The data:
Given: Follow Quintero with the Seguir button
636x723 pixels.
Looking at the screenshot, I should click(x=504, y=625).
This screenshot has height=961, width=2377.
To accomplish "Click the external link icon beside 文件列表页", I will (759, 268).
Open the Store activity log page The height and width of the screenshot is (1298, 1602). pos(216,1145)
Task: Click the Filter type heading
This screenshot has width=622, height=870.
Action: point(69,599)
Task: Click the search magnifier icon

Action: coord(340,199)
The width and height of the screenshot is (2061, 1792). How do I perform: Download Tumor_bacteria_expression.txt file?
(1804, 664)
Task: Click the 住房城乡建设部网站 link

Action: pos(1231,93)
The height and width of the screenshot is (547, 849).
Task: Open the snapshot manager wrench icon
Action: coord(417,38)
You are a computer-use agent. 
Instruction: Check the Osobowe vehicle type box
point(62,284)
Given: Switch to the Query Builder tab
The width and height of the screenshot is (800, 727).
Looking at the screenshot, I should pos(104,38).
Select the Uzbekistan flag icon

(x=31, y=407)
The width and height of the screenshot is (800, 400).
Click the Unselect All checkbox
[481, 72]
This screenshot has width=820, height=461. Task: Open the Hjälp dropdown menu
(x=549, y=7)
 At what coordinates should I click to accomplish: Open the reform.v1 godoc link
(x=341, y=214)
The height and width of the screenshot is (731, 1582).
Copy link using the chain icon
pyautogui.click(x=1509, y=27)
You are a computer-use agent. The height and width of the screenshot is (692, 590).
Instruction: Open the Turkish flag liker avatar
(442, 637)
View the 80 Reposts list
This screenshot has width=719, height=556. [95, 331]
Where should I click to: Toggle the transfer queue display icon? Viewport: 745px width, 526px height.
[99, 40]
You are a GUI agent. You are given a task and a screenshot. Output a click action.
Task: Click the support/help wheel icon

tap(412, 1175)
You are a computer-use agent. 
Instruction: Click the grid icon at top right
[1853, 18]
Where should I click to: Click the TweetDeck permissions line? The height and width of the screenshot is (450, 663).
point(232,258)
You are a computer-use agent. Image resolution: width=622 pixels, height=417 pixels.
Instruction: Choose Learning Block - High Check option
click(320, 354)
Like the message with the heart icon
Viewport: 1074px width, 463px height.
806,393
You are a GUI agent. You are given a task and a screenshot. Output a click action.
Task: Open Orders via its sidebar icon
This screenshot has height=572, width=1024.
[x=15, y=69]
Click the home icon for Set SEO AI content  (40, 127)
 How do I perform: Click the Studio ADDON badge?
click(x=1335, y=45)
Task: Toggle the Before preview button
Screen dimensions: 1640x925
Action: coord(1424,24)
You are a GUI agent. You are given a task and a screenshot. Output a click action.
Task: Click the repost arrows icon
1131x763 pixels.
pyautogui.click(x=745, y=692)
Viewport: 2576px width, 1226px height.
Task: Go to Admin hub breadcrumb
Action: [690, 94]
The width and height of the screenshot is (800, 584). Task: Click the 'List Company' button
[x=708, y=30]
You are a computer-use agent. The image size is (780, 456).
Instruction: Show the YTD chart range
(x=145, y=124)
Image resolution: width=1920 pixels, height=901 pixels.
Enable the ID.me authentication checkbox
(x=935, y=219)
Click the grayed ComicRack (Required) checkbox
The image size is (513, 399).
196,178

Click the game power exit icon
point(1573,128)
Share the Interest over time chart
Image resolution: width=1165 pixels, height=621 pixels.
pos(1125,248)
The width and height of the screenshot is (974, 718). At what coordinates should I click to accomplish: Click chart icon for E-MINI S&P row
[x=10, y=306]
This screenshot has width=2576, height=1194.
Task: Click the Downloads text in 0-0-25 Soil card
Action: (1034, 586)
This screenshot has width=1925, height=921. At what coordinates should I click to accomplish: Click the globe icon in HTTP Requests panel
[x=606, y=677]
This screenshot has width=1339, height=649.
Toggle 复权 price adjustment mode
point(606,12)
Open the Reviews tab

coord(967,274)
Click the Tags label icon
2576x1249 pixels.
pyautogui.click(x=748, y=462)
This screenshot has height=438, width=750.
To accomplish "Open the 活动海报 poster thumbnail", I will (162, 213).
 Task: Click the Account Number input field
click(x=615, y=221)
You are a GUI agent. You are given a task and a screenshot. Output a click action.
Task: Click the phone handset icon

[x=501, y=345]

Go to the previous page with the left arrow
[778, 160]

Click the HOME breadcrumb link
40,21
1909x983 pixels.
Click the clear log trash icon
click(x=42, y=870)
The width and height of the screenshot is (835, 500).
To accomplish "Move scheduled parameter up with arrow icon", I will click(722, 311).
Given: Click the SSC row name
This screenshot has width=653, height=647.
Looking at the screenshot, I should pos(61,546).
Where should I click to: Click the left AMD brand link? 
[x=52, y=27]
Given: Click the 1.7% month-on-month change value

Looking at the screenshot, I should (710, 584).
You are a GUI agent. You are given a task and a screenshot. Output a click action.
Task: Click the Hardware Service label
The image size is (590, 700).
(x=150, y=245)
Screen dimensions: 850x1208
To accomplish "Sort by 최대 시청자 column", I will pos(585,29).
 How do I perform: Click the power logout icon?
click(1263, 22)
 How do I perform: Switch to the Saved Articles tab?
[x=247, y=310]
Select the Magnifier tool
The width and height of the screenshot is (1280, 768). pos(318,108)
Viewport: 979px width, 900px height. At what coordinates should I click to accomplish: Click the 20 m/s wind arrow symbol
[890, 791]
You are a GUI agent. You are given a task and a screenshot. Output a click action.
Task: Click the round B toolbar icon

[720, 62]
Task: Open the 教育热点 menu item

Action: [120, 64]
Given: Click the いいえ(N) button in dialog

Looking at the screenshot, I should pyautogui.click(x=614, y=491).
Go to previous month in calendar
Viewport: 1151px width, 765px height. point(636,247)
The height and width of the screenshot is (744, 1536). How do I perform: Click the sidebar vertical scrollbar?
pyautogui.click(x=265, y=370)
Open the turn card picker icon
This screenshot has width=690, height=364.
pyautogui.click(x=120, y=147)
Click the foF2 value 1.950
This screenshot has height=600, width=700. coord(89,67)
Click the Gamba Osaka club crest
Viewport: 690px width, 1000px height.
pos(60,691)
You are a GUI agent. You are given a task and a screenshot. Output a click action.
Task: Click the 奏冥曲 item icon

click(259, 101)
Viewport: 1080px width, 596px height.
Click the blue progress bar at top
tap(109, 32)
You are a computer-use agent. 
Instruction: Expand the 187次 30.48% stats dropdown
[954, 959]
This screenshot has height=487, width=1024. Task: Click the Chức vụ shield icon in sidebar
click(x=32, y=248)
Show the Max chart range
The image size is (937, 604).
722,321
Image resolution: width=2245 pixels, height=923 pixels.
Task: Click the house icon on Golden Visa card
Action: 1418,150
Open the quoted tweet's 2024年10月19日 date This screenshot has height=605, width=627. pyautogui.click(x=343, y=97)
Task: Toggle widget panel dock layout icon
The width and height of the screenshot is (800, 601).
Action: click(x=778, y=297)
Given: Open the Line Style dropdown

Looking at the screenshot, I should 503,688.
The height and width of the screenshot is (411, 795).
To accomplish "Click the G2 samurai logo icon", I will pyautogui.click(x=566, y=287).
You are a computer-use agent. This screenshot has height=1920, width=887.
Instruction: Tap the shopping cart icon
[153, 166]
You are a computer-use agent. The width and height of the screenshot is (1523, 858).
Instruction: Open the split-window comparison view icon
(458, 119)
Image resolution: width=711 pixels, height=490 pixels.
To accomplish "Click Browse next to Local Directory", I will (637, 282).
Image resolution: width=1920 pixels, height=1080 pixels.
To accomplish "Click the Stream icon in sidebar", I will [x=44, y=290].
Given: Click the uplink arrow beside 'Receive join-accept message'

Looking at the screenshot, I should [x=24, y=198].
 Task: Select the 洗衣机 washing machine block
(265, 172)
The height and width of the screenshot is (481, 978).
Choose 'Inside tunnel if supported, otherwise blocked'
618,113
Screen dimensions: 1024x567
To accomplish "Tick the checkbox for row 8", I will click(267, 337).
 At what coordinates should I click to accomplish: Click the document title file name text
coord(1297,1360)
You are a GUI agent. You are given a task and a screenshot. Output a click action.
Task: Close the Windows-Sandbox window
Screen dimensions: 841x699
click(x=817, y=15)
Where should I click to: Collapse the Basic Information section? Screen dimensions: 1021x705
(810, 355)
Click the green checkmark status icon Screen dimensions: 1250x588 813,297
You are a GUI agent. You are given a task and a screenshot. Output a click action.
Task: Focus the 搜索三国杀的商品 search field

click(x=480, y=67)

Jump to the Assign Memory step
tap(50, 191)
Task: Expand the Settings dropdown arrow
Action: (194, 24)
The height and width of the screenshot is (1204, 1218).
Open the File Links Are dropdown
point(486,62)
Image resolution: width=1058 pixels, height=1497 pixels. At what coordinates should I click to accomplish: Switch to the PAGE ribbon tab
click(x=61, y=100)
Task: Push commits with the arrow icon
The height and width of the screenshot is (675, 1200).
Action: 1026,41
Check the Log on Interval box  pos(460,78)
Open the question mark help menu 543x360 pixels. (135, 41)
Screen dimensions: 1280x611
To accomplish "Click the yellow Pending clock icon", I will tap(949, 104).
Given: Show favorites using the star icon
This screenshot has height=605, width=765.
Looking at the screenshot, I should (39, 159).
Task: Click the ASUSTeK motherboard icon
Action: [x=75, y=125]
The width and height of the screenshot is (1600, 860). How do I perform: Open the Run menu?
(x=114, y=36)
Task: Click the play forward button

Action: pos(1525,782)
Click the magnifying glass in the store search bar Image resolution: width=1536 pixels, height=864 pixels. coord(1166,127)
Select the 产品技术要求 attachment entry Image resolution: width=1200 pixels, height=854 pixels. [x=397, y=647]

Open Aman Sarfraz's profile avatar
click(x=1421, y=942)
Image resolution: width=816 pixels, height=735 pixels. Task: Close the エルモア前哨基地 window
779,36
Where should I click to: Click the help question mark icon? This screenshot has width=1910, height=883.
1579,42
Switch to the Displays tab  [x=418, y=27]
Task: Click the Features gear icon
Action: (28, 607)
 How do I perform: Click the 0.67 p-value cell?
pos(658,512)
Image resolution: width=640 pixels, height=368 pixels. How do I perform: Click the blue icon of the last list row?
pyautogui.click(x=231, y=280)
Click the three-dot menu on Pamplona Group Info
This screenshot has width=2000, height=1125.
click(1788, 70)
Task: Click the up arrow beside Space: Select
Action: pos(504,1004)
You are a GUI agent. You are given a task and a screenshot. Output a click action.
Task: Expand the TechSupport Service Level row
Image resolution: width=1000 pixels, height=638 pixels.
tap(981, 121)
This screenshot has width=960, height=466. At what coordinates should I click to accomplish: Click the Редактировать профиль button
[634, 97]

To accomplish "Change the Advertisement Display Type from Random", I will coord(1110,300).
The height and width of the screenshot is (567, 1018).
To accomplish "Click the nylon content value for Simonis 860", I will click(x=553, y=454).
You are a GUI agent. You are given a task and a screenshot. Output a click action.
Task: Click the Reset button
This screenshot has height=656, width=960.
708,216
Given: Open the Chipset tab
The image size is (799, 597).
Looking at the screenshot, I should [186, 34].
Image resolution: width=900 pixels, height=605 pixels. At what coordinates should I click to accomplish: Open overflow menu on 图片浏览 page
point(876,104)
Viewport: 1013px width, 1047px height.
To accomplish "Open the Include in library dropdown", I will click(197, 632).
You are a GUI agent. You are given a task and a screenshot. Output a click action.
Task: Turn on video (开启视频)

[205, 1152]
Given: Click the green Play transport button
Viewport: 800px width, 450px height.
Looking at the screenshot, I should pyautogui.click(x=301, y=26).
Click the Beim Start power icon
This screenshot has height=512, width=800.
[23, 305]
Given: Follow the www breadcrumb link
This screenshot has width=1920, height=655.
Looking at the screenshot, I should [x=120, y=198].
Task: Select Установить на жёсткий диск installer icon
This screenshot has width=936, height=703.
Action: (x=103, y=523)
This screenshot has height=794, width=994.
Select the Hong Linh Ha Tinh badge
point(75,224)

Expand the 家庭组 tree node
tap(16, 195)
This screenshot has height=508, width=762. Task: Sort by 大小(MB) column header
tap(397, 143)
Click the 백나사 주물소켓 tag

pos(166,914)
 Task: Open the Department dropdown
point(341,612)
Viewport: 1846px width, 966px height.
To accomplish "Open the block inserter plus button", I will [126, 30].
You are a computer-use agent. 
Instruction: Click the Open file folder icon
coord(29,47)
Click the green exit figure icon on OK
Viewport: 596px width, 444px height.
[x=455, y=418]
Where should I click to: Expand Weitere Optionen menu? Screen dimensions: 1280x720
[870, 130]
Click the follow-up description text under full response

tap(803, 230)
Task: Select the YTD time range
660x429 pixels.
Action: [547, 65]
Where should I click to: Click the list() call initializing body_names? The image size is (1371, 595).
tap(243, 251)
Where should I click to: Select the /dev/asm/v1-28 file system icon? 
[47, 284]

Your instructions:
Reproduce, unchanged, the line containing "Instruction: Click the Open file folder icon" and each line after it through the end of the listing above, and nothing else.

Output of the task:
Instruction: Click the Open file folder icon
coord(29,47)
Click the green exit figure icon on OK
Viewport: 596px width, 444px height.
[x=455, y=418]
Where should I click to: Expand Weitere Optionen menu? Screen dimensions: 1280x720
[870, 130]
Click the follow-up description text under full response

tap(803, 230)
Task: Select the YTD time range
660x429 pixels.
Action: [547, 65]
Where should I click to: Click the list() call initializing body_names? The image size is (1371, 595).
tap(243, 251)
Where should I click to: Select the /dev/asm/v1-28 file system icon? 
[47, 284]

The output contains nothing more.